▸ **To do**
Starting at the line that contains "Task: Collapse the" and continuing to the end of the records, write those lines out again with "Collapse" swapped for "Expand" and everything else unchanged. Leave the pictures out of your answer.
□ □ □ □ □ □ □
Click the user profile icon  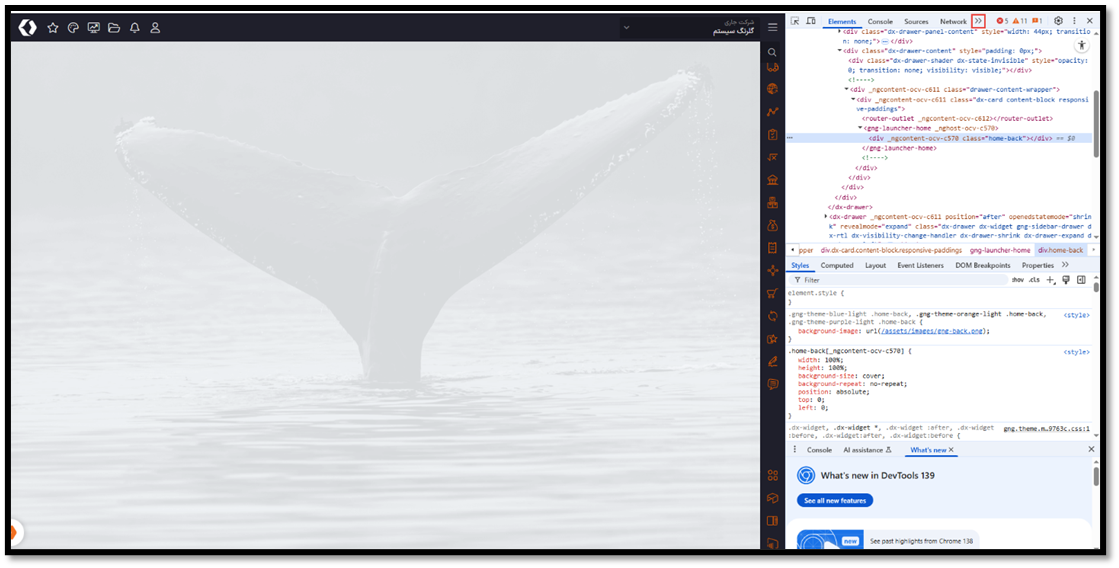[x=155, y=28]
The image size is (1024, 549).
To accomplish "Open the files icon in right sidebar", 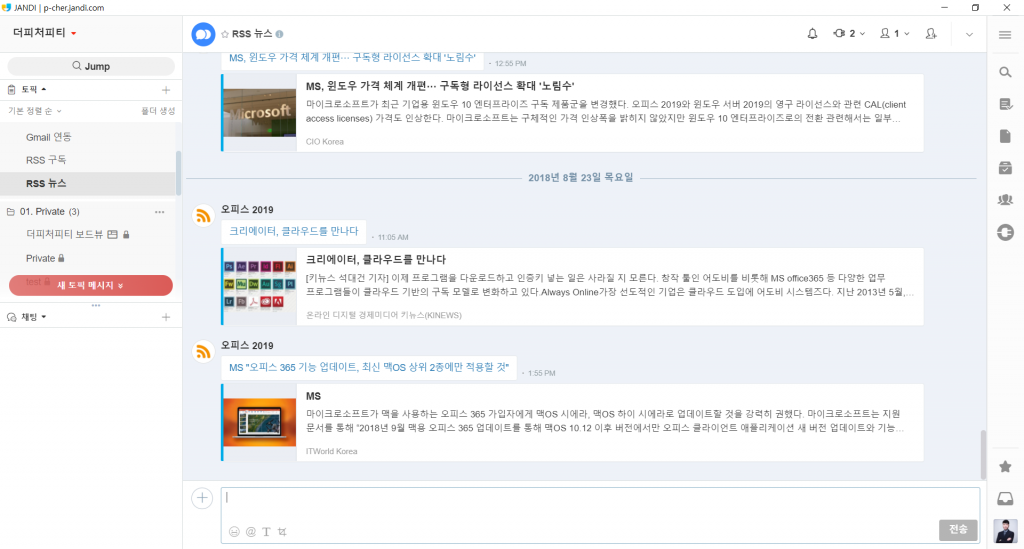I will [1005, 136].
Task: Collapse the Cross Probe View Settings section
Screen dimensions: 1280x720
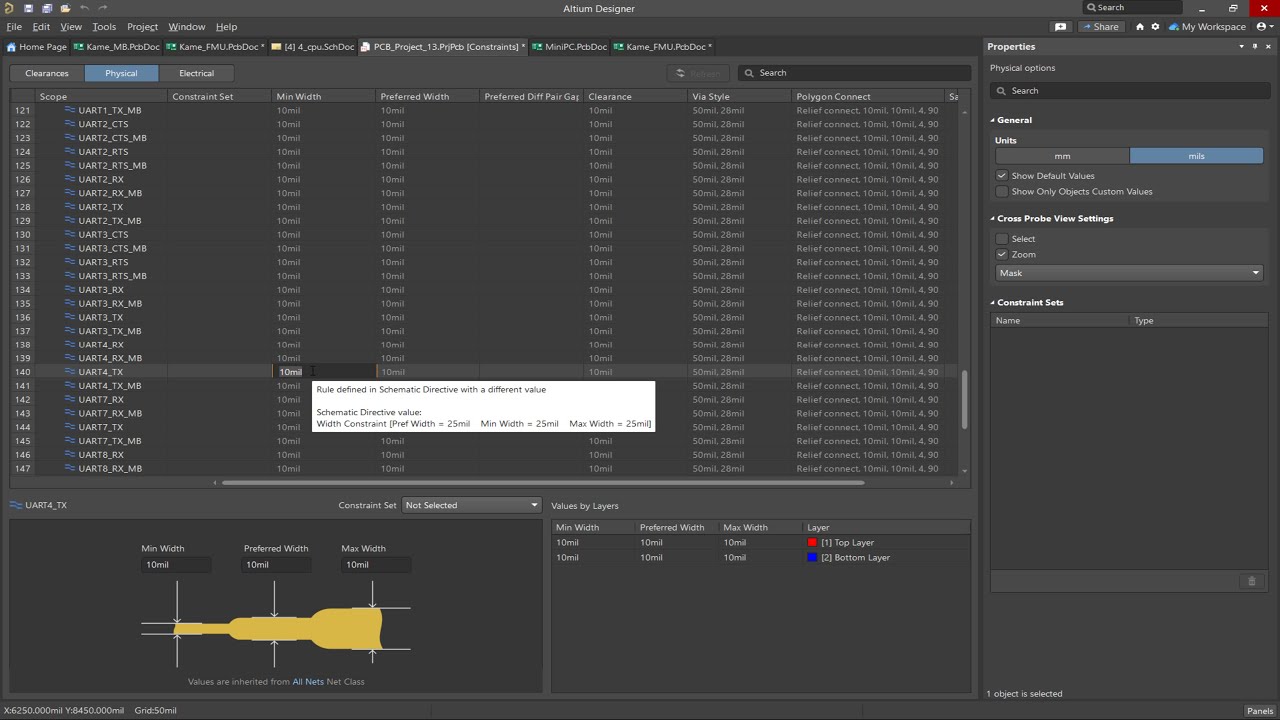Action: (993, 219)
□ □ □ □ □ □ □
▸ **Expected answer**
Task: Expand the Cross Probe View Settings section
Screen dimensions: 1280x720
Action: (993, 219)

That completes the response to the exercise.